======== MATERIAL FOR THIS EXERCISE ========

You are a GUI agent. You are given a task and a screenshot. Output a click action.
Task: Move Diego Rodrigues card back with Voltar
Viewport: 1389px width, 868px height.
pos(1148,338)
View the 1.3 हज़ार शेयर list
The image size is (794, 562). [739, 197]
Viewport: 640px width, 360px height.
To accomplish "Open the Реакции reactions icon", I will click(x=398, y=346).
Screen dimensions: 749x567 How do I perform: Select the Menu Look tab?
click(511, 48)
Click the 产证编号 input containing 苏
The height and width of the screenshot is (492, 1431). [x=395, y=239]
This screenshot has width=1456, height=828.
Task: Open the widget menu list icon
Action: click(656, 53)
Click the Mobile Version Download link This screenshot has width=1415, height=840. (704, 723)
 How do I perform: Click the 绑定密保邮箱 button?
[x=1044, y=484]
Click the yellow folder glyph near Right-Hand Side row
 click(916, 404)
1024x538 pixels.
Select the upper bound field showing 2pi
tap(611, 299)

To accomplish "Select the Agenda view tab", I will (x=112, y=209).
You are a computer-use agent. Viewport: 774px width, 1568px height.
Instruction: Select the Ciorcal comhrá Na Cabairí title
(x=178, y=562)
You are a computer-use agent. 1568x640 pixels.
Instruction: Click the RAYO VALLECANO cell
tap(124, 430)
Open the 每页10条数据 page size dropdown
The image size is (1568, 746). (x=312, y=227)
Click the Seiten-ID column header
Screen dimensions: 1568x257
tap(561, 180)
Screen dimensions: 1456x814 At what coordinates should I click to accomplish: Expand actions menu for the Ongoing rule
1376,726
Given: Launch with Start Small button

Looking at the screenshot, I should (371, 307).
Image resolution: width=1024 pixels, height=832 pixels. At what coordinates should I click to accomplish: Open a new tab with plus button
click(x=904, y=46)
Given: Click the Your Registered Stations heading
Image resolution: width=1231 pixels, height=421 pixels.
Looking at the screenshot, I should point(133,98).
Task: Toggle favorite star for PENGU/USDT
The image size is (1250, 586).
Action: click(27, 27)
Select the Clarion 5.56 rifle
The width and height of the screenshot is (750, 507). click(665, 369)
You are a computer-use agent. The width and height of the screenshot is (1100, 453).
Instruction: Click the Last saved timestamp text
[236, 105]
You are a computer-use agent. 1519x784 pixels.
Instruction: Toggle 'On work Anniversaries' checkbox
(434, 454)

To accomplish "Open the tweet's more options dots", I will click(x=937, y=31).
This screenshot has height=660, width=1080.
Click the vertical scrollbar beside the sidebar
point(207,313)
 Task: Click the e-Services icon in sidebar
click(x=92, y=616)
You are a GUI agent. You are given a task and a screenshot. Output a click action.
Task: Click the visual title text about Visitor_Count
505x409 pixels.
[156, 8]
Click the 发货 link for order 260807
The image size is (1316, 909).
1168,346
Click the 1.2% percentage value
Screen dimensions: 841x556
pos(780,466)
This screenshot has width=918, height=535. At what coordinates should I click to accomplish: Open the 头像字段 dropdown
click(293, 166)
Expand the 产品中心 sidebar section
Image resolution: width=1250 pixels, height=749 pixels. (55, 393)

========

For this exercise, please output exactly the lines above starting at the line with "The image size is (1250, 586)." and ending at the line with "You are a computer-use agent. 1519x784", ends included.

The image size is (1250, 586).
Action: click(27, 27)
Select the Clarion 5.56 rifle
The width and height of the screenshot is (750, 507). click(665, 369)
You are a computer-use agent. The width and height of the screenshot is (1100, 453).
Instruction: Click the Last saved timestamp text
[236, 105]
You are a computer-use agent. 1519x784 pixels.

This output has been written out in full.